** START **

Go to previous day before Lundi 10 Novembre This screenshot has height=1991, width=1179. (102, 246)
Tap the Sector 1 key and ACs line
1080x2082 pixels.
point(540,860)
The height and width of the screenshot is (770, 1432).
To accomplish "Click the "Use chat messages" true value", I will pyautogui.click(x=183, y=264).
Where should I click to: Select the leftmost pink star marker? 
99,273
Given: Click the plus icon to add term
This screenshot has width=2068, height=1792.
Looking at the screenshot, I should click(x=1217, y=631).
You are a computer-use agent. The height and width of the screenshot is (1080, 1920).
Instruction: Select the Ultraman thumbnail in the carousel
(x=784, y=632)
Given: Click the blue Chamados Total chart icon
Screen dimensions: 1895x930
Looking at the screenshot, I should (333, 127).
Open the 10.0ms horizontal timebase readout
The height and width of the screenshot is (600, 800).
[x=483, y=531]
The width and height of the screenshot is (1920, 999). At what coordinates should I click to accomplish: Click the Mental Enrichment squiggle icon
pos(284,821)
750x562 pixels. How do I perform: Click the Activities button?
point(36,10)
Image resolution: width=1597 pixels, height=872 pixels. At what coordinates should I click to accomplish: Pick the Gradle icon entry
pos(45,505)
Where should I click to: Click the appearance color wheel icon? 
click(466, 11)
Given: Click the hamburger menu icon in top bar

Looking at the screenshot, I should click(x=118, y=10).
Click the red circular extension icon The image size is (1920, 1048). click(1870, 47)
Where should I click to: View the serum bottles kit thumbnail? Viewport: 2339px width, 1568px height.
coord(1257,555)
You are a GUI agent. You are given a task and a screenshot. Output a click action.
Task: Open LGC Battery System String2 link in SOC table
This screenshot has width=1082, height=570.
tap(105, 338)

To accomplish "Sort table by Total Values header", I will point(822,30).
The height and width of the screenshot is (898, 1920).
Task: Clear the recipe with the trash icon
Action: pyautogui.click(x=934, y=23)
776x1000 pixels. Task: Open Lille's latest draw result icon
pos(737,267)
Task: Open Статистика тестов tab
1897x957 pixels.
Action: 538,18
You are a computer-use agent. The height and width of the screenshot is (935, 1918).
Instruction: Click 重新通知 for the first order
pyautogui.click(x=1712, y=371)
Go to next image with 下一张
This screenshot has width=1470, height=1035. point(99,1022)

** END **

(Set exercise) Copy the items above word for word, starting with the line that contains "Where should I click to: View" and going on through the line that contains "tap(105, 338)".

(Completed exercise)
Where should I click to: View the serum bottles kit thumbnail? Viewport: 2339px width, 1568px height.
coord(1257,555)
You are a GUI agent. You are given a task and a screenshot. Output a click action.
Task: Open LGC Battery System String2 link in SOC table
This screenshot has width=1082, height=570.
tap(105, 338)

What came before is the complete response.